"Econophysics" auf dem Vormarsch
Mit dem Scheitern der an der Wall Street favorisierten Prognosemodelle - von makro- und mikroökonomischen Ansätzen bis hin zur technischen Analyse - wächst das Interesse an alternativen Ansätzen. Es verwundert nicht, wenn Studien von Physikern zum Geschehen an den Aktienmärkten und zur Makroökonomie auf immer grösseres Interesse stossen. Prominentester Vertreter dieser neuen Richtung der sogenannten «Econophysics» ist derzeit Didier Sornette, ein französischer Geophysiker und Professor an der University of California in Los Angeles (UCLA). Er glaubt, mit seinem mathematischen Modell den Schlüssel zur Prognose der Kursentwicklung – zumindest am US-Aktienmarkt – er- respektive gefunden zu haben. Der eigentlich auf die Erforschung des Verhaltens komplexer Systeme und das Studium von Erdbeben spezialisierte Sornette sagt voraus, dass es im Frühjahr 2004 einen Börsencrash geben wird. Den Tiefpunkt der Kursentwicklung erwartet er für den Jahresbeginn 2005. Sornette nimmt für sein an die Analyse fraktaler Strukturen angelehntes mathematisches Modell in Anspruch, dass sich damit alle fünf vergangenen Einbrüche des S&P 500 korrekt nachvollziehen lassen.
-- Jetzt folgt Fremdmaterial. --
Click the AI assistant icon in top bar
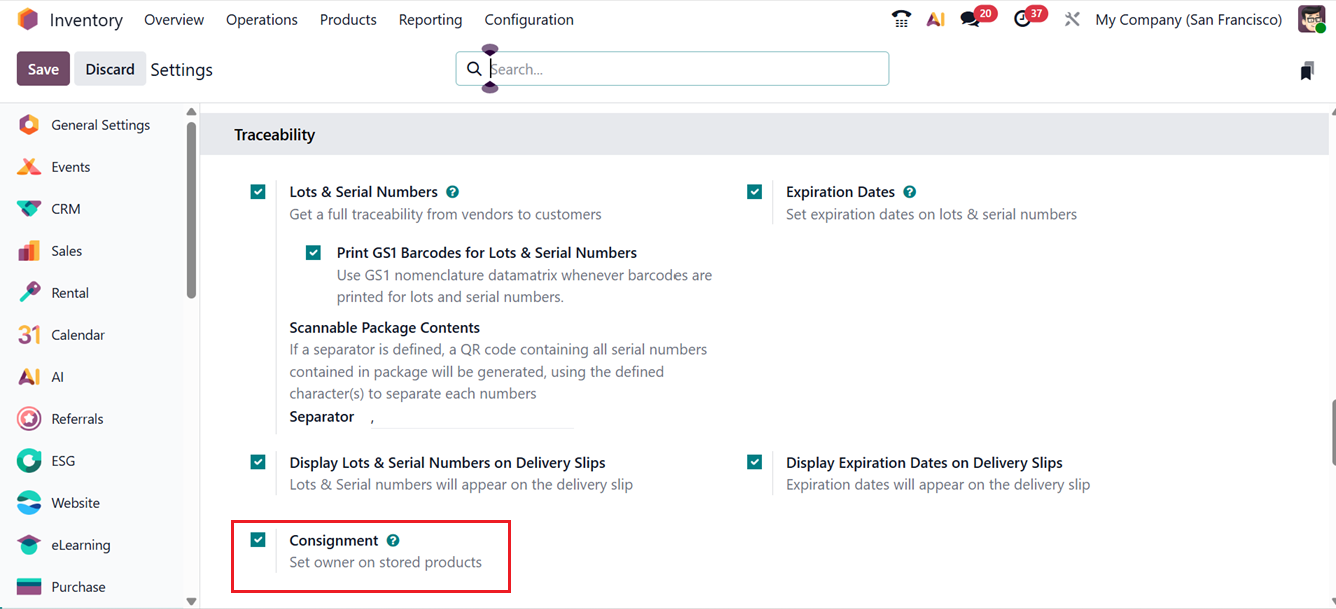Viewport: 1336px width, 609px height. click(x=936, y=19)
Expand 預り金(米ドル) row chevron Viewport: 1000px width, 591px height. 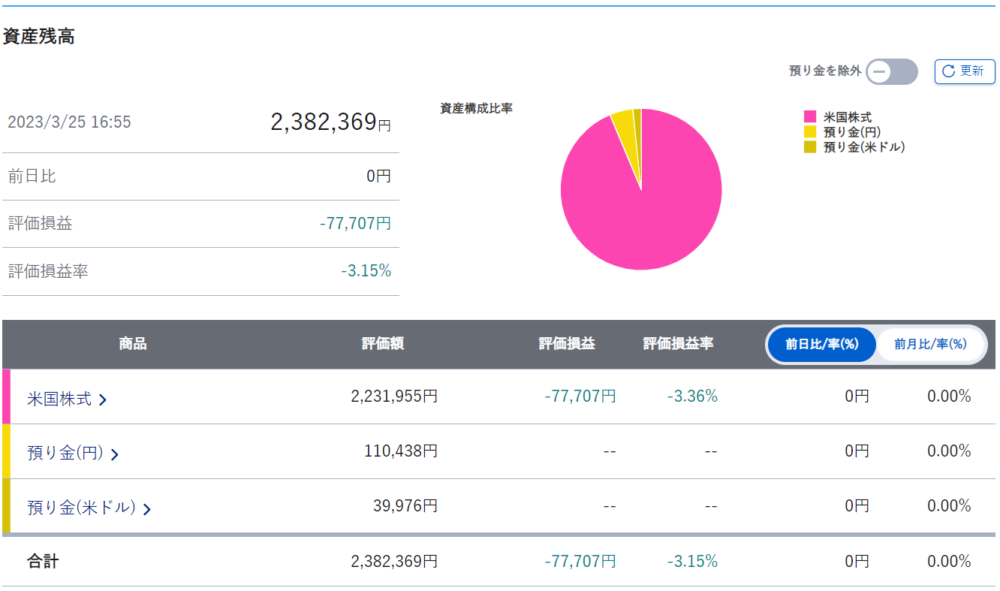tap(147, 509)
Schuster, bleib‘ bei deinen Leisten....
Nicht nur Kritiker eines solchen Ansatzes werden allerdings einwenden, dass Physiker, die nun auch noch die Trends an der Börse erklären wollen, in ihrem eigenen Fachgebiet genügend ungelöste Probleme haben. So hat sich die Geophysik - Sornettes Fachgebiet - bei der Vorhersage von Erdbeben bisher als genauso unfähig erwiesen wie die Wirtschafts- und Finanzwissenschaften bei der Prognose von Börsencrashs. Darüber hinaus erscheint eine neuerliche wirtschaftliche Fehlanalyse diesmal auf Grund der jüngsten Daten unwahrscheinlicher: Zunächst ist die Beschleunigung in der amerikanischen Wirtschaft bereits Tatsache. Angetrieben von massiven Käufen der Konsumenten, verzeichnete das Bruttoinlandprodukt (BIP) mit einer hochgerechneten Jahresrate von 7,2 Prozent den grössten Anstieg seit fast zwei Jahrzehnten. In den kommenden Monaten dürfte sich dies auch auf den bisher schwachen Arbeitsmarkt auswirken. Gerade zuletzt kamen auch ermutigende Signale aus Europa – am Dienstag kletterte der Ifo-Geschäftsklima-Index Deutschlands auf den höchsten Wert seit Februar 2001 –, von den ohnehin überdurchschnittlichen Wachstumsraten in Asien, nun sogar inklusive Japan, gar nicht zu schweigen.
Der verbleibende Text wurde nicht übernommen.